House Bill 4046 would modify the Michigan Zoning Enabling Act, classifying short-term rentals, like regular home rentals, as a residential rather than commercial building, and mandating that across the state they are not subject to any additional licenses or procedures than other residential buildings. A short-term rental is defined as a rental with a period less than 28 days.
“This is a bill to attempt to prevent local municipalities from making any kind of legislating on short term rentals, otherwise known as an AirBnB act,” councilman Paul LaBine said. “For a party who is all about local control and then for them to propose this I think is really stepping on the rights of a municipality to make decisions on its own behalf.”
The bill was introduced by Rep. Jason Sheppard of district 56 in southeast Michigan.

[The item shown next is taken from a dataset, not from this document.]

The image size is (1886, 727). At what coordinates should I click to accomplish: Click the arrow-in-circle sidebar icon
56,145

It has been referred to the committee on local government and municipal finance.
“I own an AirBnB, not in the city, but taxes are paid on it every time someone comes,” council member Whitney Warstler said.

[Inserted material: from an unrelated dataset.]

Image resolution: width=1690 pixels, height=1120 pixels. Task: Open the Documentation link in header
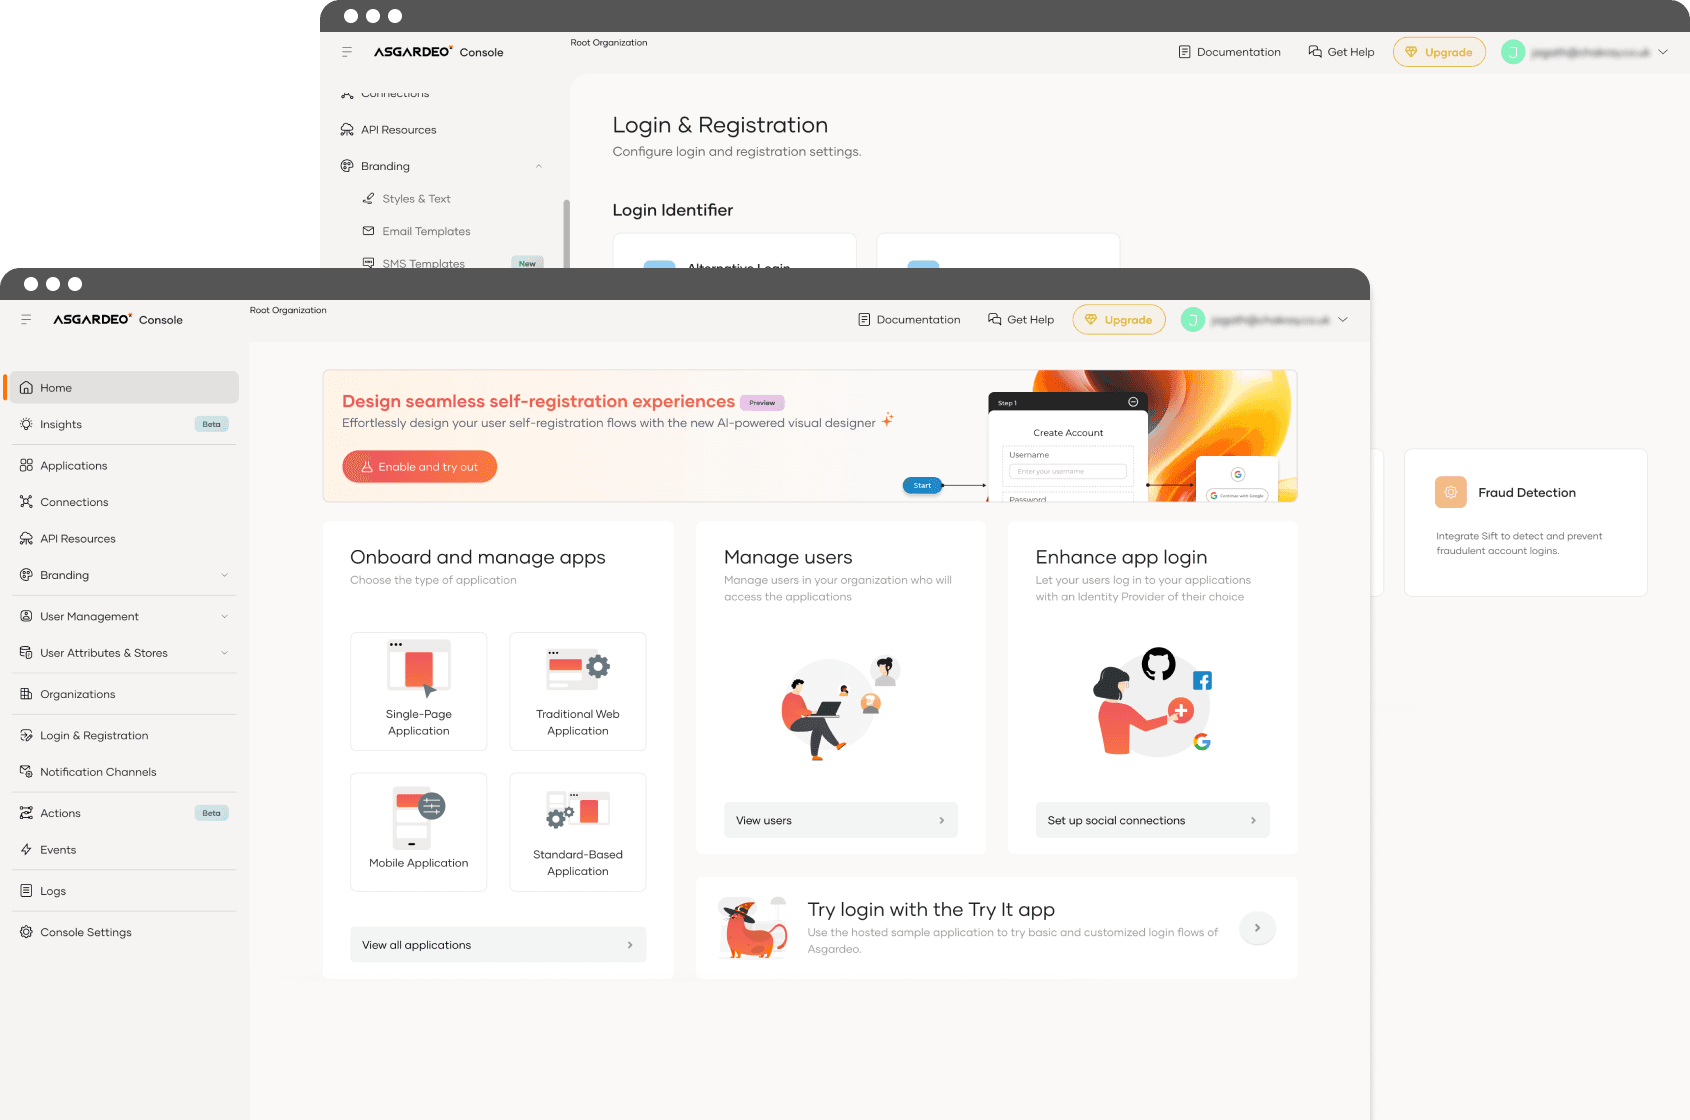(x=908, y=320)
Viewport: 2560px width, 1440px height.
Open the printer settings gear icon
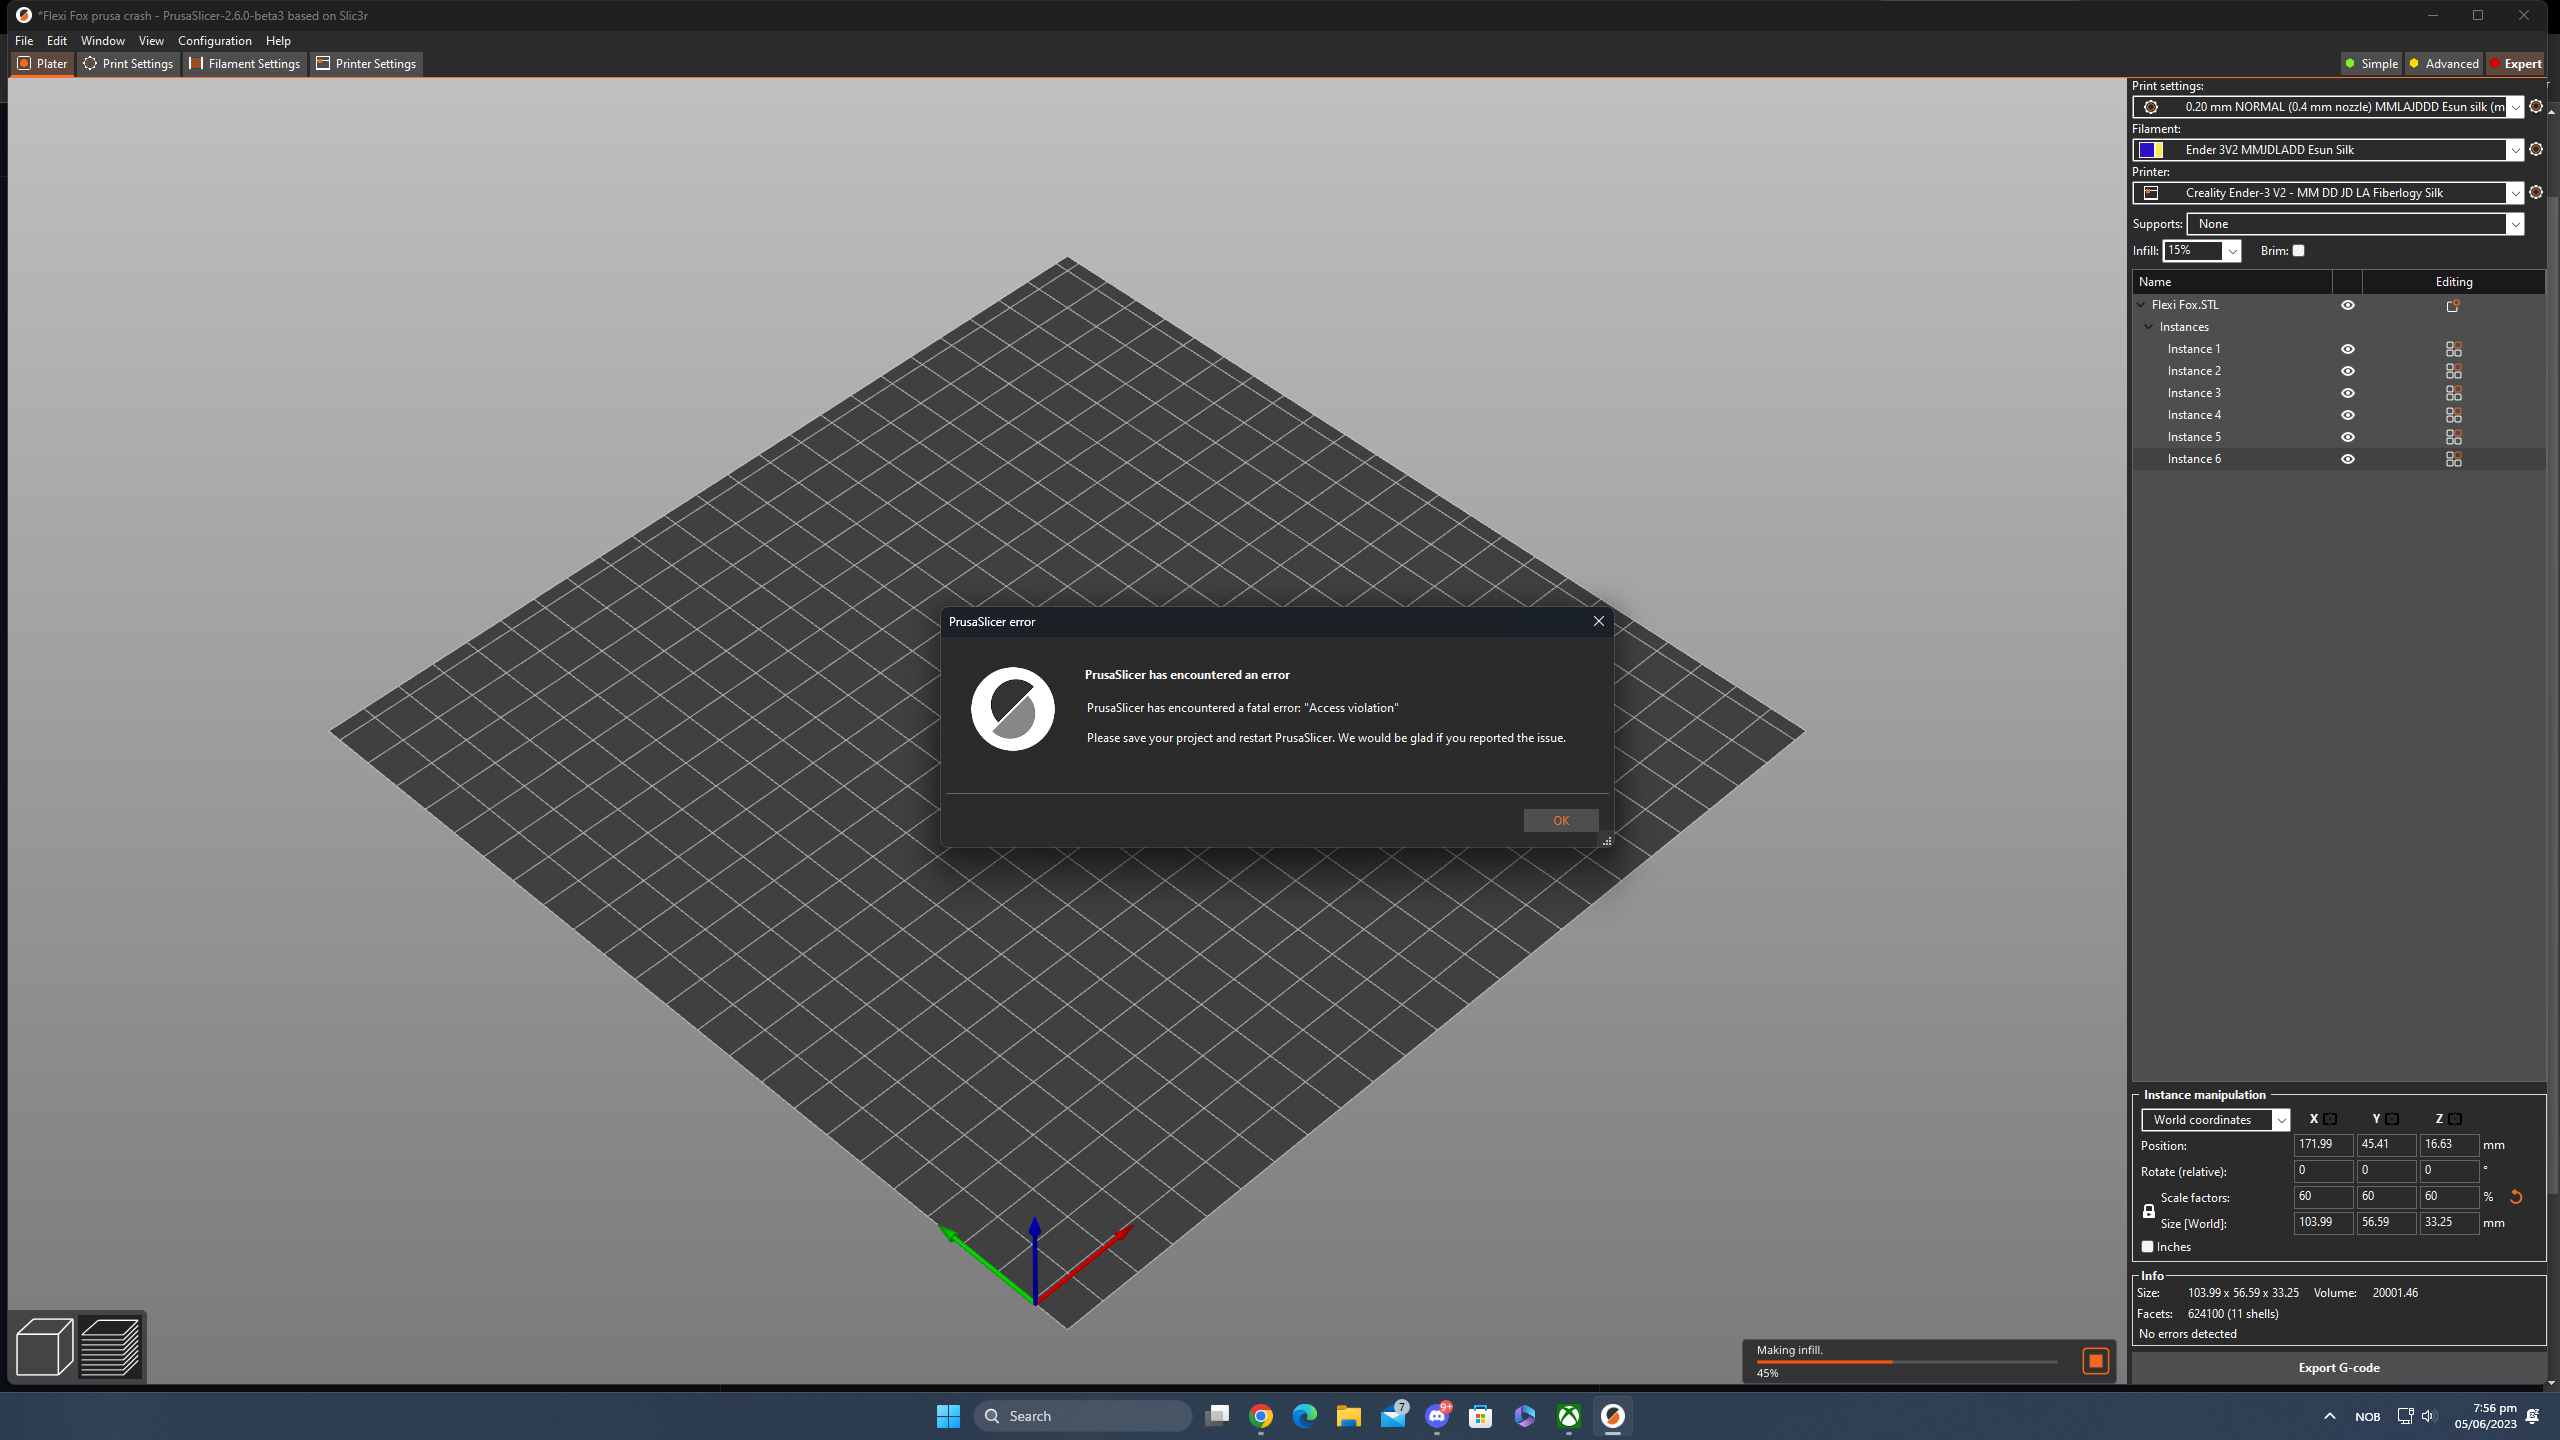(2537, 193)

The bill has been proposed in previous legislative sessions and Hancock has opposed it before, according to Mayor John Haeussler.
“Anything that takes away our ability to make local decisions, regardless of the topic, I view as a negative,” Haeussler said.

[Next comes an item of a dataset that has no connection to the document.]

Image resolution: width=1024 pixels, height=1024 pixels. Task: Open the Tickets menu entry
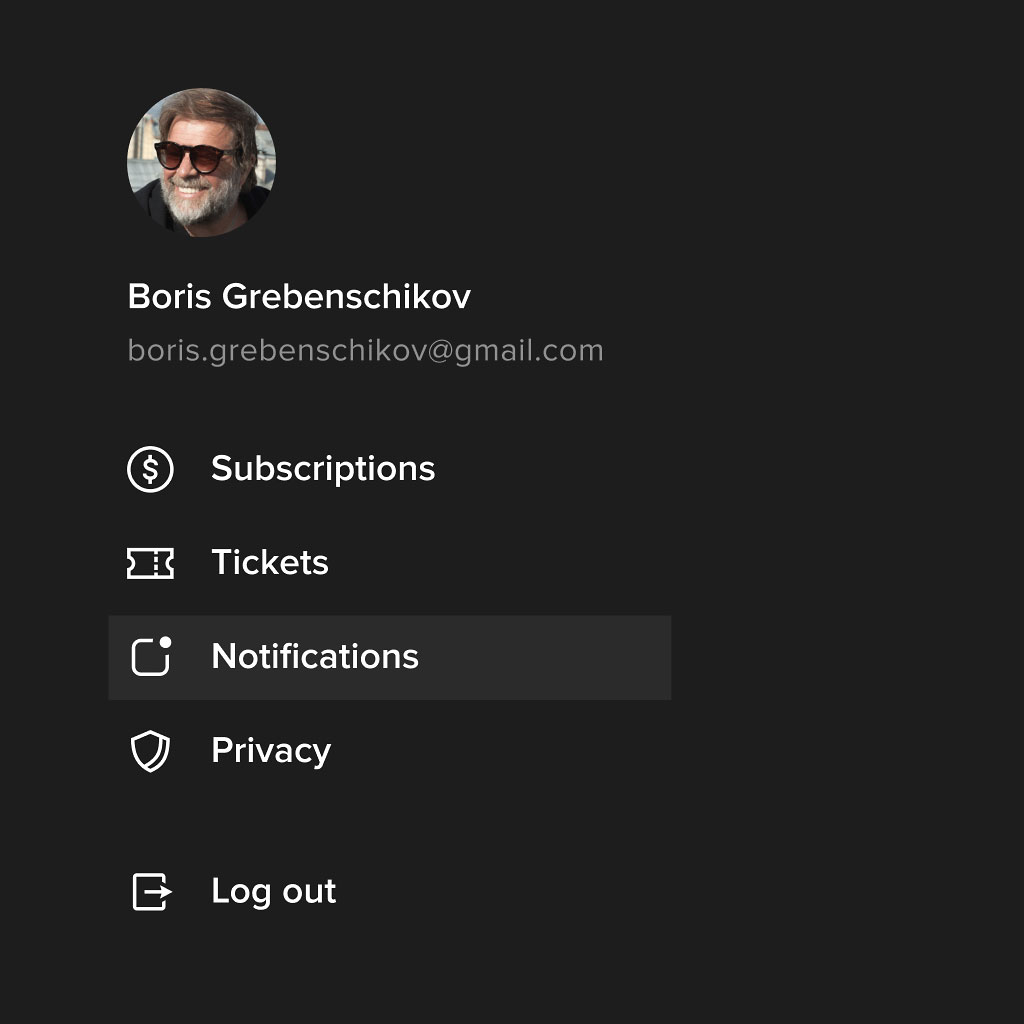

House Bill 4083 would prohibit local units of government from making rules that limit local officials communicating or cooperating with federal officials concerning the immigration status of individuals. It has been named the “Local Government Sanctuary Policy Prohibition Act.”
LaBine began by quoting the first sentence of the act, “A bill to prohibit local units of government from enacting or enforcing…”.
“I pretty much just kinda stopped reading there,” LaBine said with a laugh. “I couldn’t support it just for that reason.”
Any law violating this act that has already been enacted would be considered void, unenforceable and subject to a lawsuit or complaint to the state’s attorney general.
Haeussler said he did not know of any bill, policy or rule within Hancock that would violate the policy, but does not want to find out “the hard way” by having a complaint brought against the city by the attorney general.
Any local official violating the act would be subject to civil fines between $2,500 and $7,500.
“I think that our police department is dedicated to improving the safety of our community and I think that this bill could restrict that ability,” councilman Will Lytle said.
The bill was introduced by Rep. Pamela Hornberger and cosponsored by Rep. Beau LaFave. It has been referred to the committee on military, veterans and homeland security. LaFave is the committee chairman. District 110 state Rep. Greg Markkanen is a committee member and will be sent a letter from the council.
The council was unanimous in its disapproval of each bill.